1.        Payatak method (Samar) - This is a local version of zero tillage. No plowing, no harrowing. A herd of carabaos trample of the soil until it turns puddle, then the one-month old seedlings are transplanted. No spray, no fertilizer. This is natural farming in the marginal sense, a carryover of traditional farming.

2.        Mixed orchard (Zambales) - A mixture of several kinds of trees, orchard, firewood trees, forest trees grow together without any apparent planning. Yet these trees follow a natural pattern of arrangement. They have no common pest, they need soil fertility differentially, they have their own space niche, they make up several storeys. Management is very little. Nature takes care of everything.

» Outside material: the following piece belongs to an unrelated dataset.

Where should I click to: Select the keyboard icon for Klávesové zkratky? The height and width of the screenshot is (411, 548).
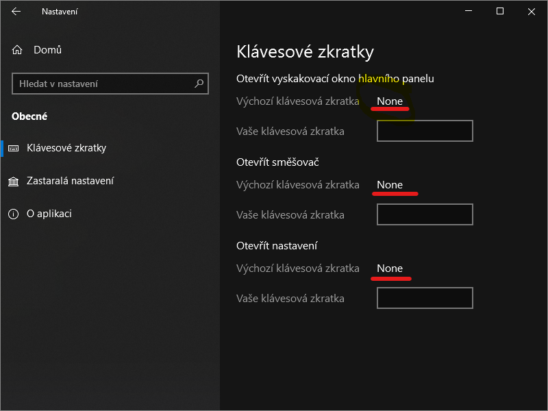pyautogui.click(x=12, y=148)
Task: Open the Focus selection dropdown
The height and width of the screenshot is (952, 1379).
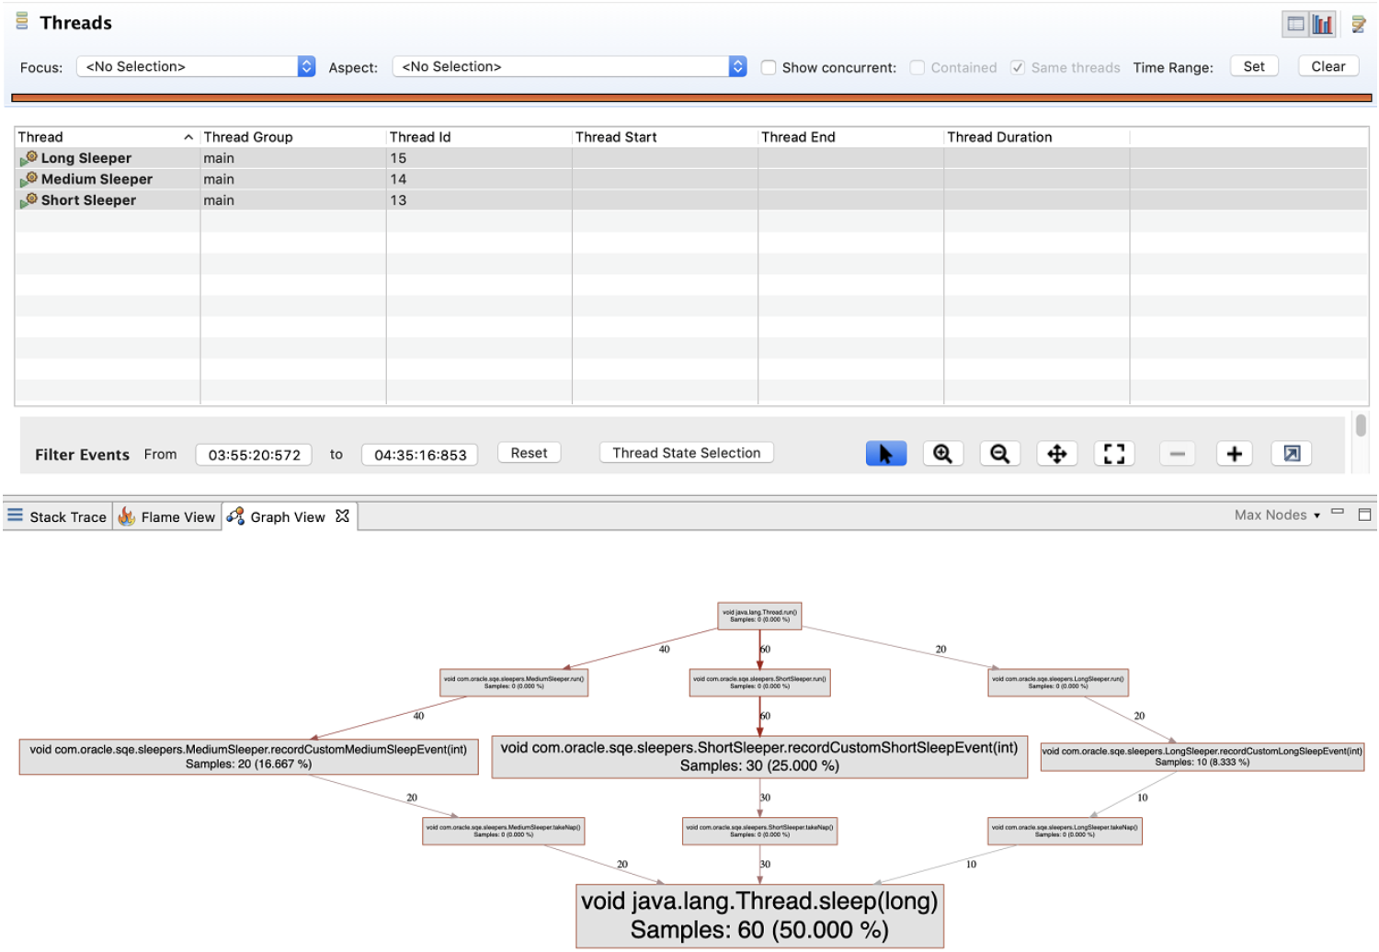Action: point(306,65)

 3. Multiple cropping model (Sta. Maria. Bulacan) -  Here the farmer engages in the production of three commodities. For Narciso Santiago, national outstanding farmer,  his 2.5-ha farm produces frults, vegetables and rice. He has several heads of carabao and cattle grown on homelot, pastured between the orchard trees. A pond supplies irrigation, as it produces tilapia and mudfish. Why three commodities? It is because they are closely integrated. This is the key to natural farming where there are a number of products to be desired. First the animals produce, other than meat and milk, manure for the plants, the plants produce food for the family and market, and they together with their residues give feeds to the animals. The pond is source of irrigation for the plants, principally rice and vegetables. It is a waterhole for wildlife for biological control. Because of its integrated structure and management. the farm itself becomes a balanced system. This is the key to sustainable production. This is ecological. farming.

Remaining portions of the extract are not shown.